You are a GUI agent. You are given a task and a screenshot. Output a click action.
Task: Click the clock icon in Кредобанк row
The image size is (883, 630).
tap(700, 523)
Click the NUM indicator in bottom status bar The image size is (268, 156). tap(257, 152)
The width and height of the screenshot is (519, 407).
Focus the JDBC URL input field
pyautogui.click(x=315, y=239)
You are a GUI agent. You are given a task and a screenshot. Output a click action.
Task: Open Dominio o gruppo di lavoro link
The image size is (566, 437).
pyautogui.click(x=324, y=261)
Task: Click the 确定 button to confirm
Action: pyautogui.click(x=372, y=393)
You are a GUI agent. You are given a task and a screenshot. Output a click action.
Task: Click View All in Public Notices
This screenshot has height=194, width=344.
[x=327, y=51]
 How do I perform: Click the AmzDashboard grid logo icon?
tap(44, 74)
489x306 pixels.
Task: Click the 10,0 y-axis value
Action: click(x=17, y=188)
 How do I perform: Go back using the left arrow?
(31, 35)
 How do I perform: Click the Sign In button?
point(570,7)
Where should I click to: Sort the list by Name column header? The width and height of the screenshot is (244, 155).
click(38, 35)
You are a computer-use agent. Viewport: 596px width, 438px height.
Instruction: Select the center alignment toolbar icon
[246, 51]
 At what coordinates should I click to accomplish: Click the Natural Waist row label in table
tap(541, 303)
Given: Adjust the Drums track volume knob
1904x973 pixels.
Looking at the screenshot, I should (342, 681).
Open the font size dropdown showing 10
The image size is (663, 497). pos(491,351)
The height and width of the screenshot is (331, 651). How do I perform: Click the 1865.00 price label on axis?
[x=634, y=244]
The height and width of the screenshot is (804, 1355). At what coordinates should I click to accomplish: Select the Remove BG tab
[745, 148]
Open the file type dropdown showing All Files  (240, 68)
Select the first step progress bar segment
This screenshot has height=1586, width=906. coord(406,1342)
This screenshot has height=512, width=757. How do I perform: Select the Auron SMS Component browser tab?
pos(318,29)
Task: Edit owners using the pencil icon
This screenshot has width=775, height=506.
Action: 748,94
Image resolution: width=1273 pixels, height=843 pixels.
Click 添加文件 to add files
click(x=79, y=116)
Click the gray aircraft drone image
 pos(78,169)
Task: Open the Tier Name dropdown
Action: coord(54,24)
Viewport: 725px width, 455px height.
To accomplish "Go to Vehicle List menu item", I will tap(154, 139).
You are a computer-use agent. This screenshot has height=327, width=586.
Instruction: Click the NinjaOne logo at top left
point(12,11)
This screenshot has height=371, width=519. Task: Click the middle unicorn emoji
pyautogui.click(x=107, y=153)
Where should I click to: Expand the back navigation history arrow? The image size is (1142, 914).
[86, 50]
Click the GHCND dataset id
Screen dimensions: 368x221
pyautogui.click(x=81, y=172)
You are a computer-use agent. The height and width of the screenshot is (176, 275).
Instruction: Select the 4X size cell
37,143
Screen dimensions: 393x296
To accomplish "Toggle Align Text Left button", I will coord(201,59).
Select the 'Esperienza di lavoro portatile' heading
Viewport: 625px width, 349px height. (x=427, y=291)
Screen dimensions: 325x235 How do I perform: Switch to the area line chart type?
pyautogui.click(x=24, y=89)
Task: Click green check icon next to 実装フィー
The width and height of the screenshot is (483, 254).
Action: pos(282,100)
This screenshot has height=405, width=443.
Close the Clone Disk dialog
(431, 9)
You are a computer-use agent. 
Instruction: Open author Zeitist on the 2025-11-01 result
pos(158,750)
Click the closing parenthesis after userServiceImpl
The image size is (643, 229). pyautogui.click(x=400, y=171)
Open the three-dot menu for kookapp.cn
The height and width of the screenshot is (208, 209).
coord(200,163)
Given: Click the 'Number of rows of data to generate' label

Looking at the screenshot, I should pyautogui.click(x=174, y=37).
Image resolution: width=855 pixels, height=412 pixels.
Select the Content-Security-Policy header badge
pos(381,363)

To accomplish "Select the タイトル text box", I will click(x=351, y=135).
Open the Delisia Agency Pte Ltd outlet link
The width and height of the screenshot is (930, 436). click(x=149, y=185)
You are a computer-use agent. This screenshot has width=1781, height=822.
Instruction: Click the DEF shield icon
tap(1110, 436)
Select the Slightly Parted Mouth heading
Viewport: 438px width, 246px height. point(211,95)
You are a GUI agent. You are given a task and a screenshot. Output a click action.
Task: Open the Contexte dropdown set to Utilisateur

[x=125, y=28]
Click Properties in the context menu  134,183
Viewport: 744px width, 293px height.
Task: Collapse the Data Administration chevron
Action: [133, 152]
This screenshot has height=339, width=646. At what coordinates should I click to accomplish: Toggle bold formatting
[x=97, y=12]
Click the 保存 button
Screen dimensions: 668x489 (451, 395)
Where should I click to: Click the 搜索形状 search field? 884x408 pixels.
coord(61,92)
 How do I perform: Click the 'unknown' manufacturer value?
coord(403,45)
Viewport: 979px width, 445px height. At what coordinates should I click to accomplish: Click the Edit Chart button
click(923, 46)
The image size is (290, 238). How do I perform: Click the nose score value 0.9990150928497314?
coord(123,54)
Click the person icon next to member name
==============================
- [EXERCISE INSTRUCTIONS] Each line of the data above should appear again in your answer, exactly as given.

- [ANSWER BOX]
You are a GUI agent. You are given a task and a screenshot. Output a click action.
Task: Click the clock icon in Кредобанк row
The image size is (883, 630).
tap(700, 523)
Click the NUM indicator in bottom status bar The image size is (268, 156). tap(257, 152)
The width and height of the screenshot is (519, 407).
Focus the JDBC URL input field
pyautogui.click(x=315, y=239)
You are a GUI agent. You are given a task and a screenshot. Output a click action.
Task: Open Dominio o gruppo di lavoro link
The image size is (566, 437).
pyautogui.click(x=324, y=261)
Task: Click the 确定 button to confirm
Action: pyautogui.click(x=372, y=393)
You are a GUI agent. You are given a task and a screenshot. Output a click action.
Task: Click View All in Public Notices
This screenshot has height=194, width=344.
[x=327, y=51]
 How do I perform: Click the AmzDashboard grid logo icon?
tap(44, 74)
489x306 pixels.
Task: Click the 10,0 y-axis value
Action: click(x=17, y=188)
 How do I perform: Go back using the left arrow?
(31, 35)
 How do I perform: Click the Sign In button?
point(570,7)
Where should I click to: Sort the list by Name column header? The width and height of the screenshot is (244, 155).
click(38, 35)
You are a computer-use agent. Viewport: 596px width, 438px height.
Instruction: Select the center alignment toolbar icon
[246, 51]
 At what coordinates should I click to accomplish: Click the Natural Waist row label in table
tap(541, 303)
Given: Adjust the Drums track volume knob
1904x973 pixels.
Looking at the screenshot, I should (342, 681).
Open the font size dropdown showing 10
The image size is (663, 497). pos(491,351)
The height and width of the screenshot is (331, 651). How do I perform: Click the 1865.00 price label on axis?
[x=634, y=244]
The height and width of the screenshot is (804, 1355). At what coordinates should I click to accomplish: Select the Remove BG tab
[745, 148]
Open the file type dropdown showing All Files  (240, 68)
Select the first step progress bar segment
This screenshot has height=1586, width=906. coord(406,1342)
This screenshot has height=512, width=757. How do I perform: Select the Auron SMS Component browser tab?
pos(318,29)
Task: Edit owners using the pencil icon
This screenshot has width=775, height=506.
Action: 748,94
Image resolution: width=1273 pixels, height=843 pixels.
Click 添加文件 to add files
click(x=79, y=116)
Click the gray aircraft drone image
 pos(78,169)
Task: Open the Tier Name dropdown
Action: coord(54,24)
Viewport: 725px width, 455px height.
To accomplish "Go to Vehicle List menu item", I will tap(154, 139).
You are a computer-use agent. This screenshot has height=327, width=586.
Instruction: Click the NinjaOne logo at top left
point(12,11)
This screenshot has height=371, width=519. Task: Click the middle unicorn emoji
pyautogui.click(x=107, y=153)
Where should I click to: Expand the back navigation history arrow? The image size is (1142, 914).
[86, 50]
Click the GHCND dataset id
Screen dimensions: 368x221
pyautogui.click(x=81, y=172)
You are a computer-use agent. The height and width of the screenshot is (176, 275).
Instruction: Select the 4X size cell
37,143
Screen dimensions: 393x296
To accomplish "Toggle Align Text Left button", I will coord(201,59).
Select the 'Esperienza di lavoro portatile' heading
Viewport: 625px width, 349px height. (x=427, y=291)
Screen dimensions: 325x235 How do I perform: Switch to the area line chart type?
pyautogui.click(x=24, y=89)
Task: Click green check icon next to 実装フィー
The width and height of the screenshot is (483, 254).
Action: pos(282,100)
This screenshot has height=405, width=443.
Close the Clone Disk dialog
(431, 9)
You are a computer-use agent. 
Instruction: Open author Zeitist on the 2025-11-01 result
pos(158,750)
Click the closing parenthesis after userServiceImpl
The image size is (643, 229). pyautogui.click(x=400, y=171)
Open the three-dot menu for kookapp.cn
The height and width of the screenshot is (208, 209).
coord(200,163)
Given: Click the 'Number of rows of data to generate' label

Looking at the screenshot, I should pyautogui.click(x=174, y=37).
Image resolution: width=855 pixels, height=412 pixels.
Select the Content-Security-Policy header badge
pos(381,363)

To accomplish "Select the タイトル text box", I will click(x=351, y=135).
Open the Delisia Agency Pte Ltd outlet link
The width and height of the screenshot is (930, 436). click(x=149, y=185)
You are a computer-use agent. This screenshot has width=1781, height=822.
Instruction: Click the DEF shield icon
tap(1110, 436)
Select the Slightly Parted Mouth heading
Viewport: 438px width, 246px height. point(211,95)
You are a GUI agent. You are given a task and a screenshot. Output a click action.
Task: Open the Contexte dropdown set to Utilisateur

[x=125, y=28]
Click Properties in the context menu  134,183
Viewport: 744px width, 293px height.
Task: Collapse the Data Administration chevron
Action: [133, 152]
This screenshot has height=339, width=646. At what coordinates should I click to accomplish: Toggle bold formatting
[x=97, y=12]
Click the 保存 button
Screen dimensions: 668x489 (451, 395)
Where should I click to: Click the 搜索形状 search field? 884x408 pixels.
coord(61,92)
 How do I perform: Click the 'unknown' manufacturer value?
coord(403,45)
Viewport: 979px width, 445px height. At what coordinates should I click to accomplish: Click the Edit Chart button
click(923, 46)
The image size is (290, 238). How do I perform: Click the nose score value 0.9990150928497314?
coord(123,54)
Click the person icon next to member name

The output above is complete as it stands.